Since robotic-assisted laparoscopic RP has a complete loss of tactile feedback, a more image-guided approach would be beneficial [38]. There is increasing interest in applying image guidance including the use of TRUS, the laparoscopic ultrasound probe, and the miniature drop-type ultrasound probe.

In the da Vinci S System (intuitive Surgical, Sunnyvale, CA), tile-pro system enables the display of two extra images referenced simultaneously with the 3D surgical endoscopic view. In 2008 van der Poel et al. reported real-time TRUS image-guided bladder neck dissection for facilitating the learning of robotic-assisted RP during its initial experience, to result in improved oncological outcomes [38]. The basal surgical margins (bladder neck and basal areas of both prostate lobes) were positive for cancer in 9.1 % versus 2.3 % of patients treated without versus with real-time TRUS guidance (p = 0.001).

Furthermore, recent researchers have developed various new robotic arms for automated manipulation of the TRUS probe to enable robotic control of TRUS image navigation during robotic-assisted RP [3941]. The previous approach required an assistant to manipulate or reposition the TRUS probe inserted in the rectum, and also there is only limited space between the patient’s legs in the lithotomy position for the assistant to access for manipulating the TRUS probe after the robot has been docked. However, the novel robotic arm for holding the TRUS probe provides a new opportunity to allow self-control image guidance by the console surgeon himself. When applying robotic control of the TRUS probe, automatic registration of the kinematic frames of the da Vinci surgical system and the robotic TRUS probe manipulator is critical in order to register real-time TRUS images to the da Vinci system. Mohareri et al. recently reported an automatic registration technique based on automatic 3D TRUS localization of the robot instrument tips pressed against the air–tissue boundary anterior to the prostate [42].

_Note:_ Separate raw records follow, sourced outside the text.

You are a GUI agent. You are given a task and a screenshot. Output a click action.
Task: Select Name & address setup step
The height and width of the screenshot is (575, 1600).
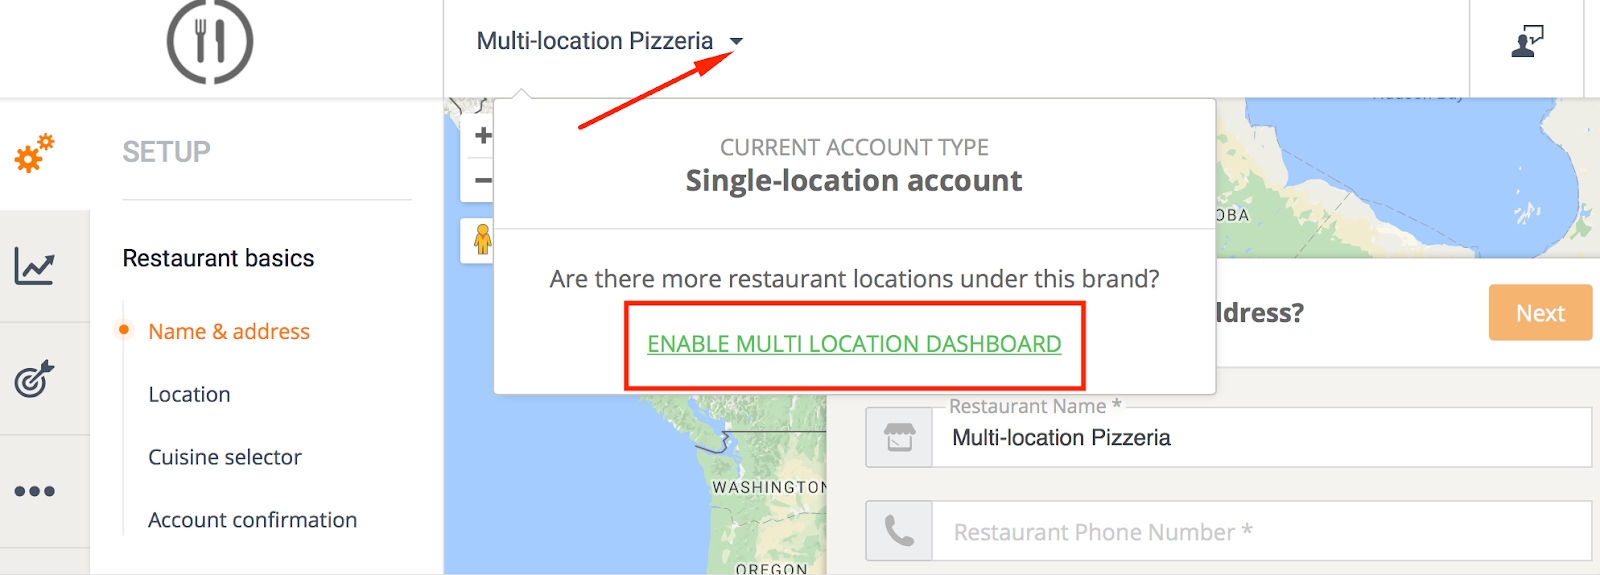229,331
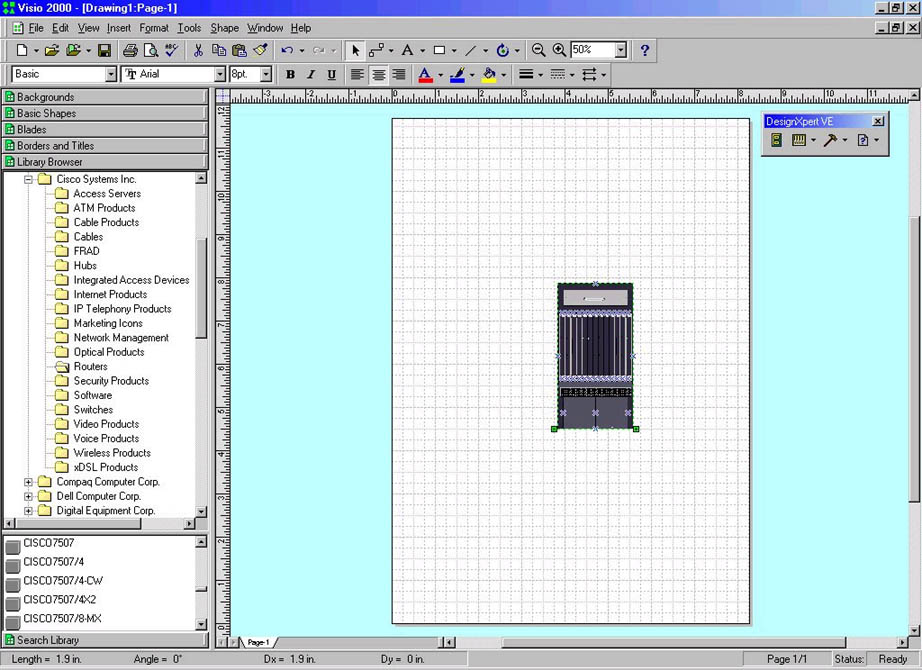Select the Format Painter tool
Screen dimensions: 922x670
(260, 50)
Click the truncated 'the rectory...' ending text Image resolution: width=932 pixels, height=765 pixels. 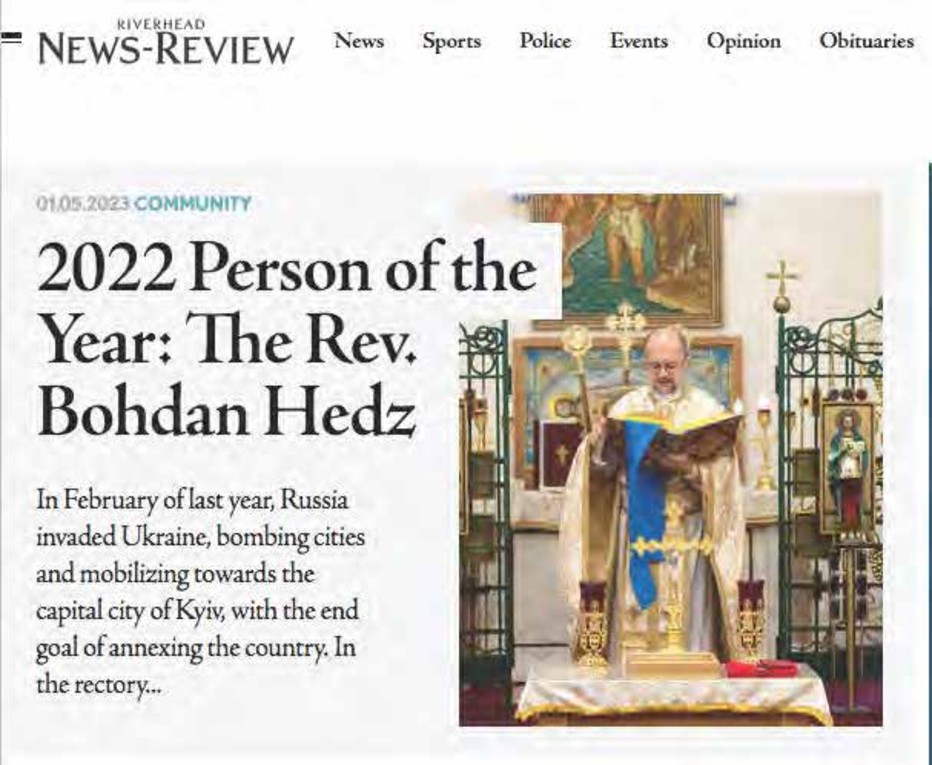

Instead of using a TRUS probe, another approach for intraoperative ultrasound monitoring during robotic-assisted RP uses a laparoscopic ultrasound probe [43] or dropped mini US probe [44]. Using a laparoscopic ultrasound probe, elastography guidance may have higher accuracy and specificity in tumor detection, localization, and measuring of diameters and depths of the tumor [43]. A drop-type mini US probe is available for the surgeon to manipulate the US probe directly by a robotic arm [44]. The console surgeon’s direct manipulation of the drop-type US probe may facilitate the recognition of the bladder neck as well as localization of the biopsy-proven hypoechoic cancer.

These new approaches for real-time ultrasound guidance could enhance the precision of image-guided robotic-assisted surgery by providing an understanding of the blinded anatomy or pathology beyond the endoscopic surgical view.